The walk across the Pulaski Bridge from Long Island City in Queens to Greenpoint in Brooklyn is nice enough, I suppose. It crosses the Newtown Creek and serves as the unofficial halfway point in the New York City Marathon. The name, if you even care, honors Kazimierz Pulaski, a Polish revolutionary war fighter. As you walk up the ramp, you cross over the MidTown Tunnel tolls. So far so good.
From midspan the western view is glorious. Where else in New York City can you see iconic skyscrapers and sailboats all at the same time?
But the view to the east is a bit odd. What IS that weird collection of giant stainless steel Hersey’s Kisses out there?

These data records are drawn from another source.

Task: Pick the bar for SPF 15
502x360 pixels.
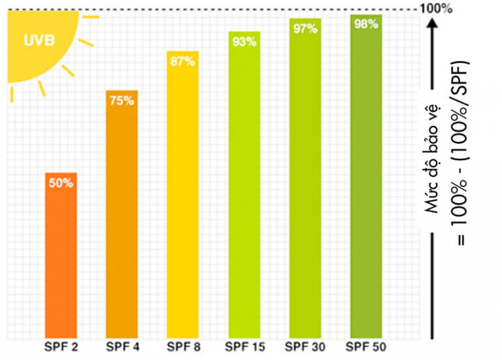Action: click(x=244, y=189)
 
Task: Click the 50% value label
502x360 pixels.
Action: click(x=61, y=184)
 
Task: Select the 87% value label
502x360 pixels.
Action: click(x=183, y=61)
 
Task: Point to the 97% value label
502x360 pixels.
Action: click(x=305, y=29)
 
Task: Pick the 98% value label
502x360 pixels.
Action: click(x=365, y=25)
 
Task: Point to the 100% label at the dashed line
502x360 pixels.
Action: click(x=435, y=8)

At first I thought... “above ground natural gas tanks?” Um, no. That’s the Newtown Creek Wastewater Treatment plant. Those 8 tanks are called “digester eggs”, 24 million gallons of that which we mercifully flush away. Whoa.
from Google Earth
From the New York Times:
What goes on inside the digesters is ... vital to processing millions of gallons of waste water every day. Sludge, which is removed from sewage, is broken down within the digesters into more stable materials: water, carbon dioxide, methane gas and digested sludge, which can be formed into dry cakes and then, after additional processing, used as fertilizer. The shape of the egg helps concentrate grit in the bottom of the tank and gas concentrations at the top. Each egg holds three million gallons of sludge.
Eight huge tanks of you-know-what placed in Brooklyn and viewable from Queens? Ha.
One more reason to love living in the Bronx!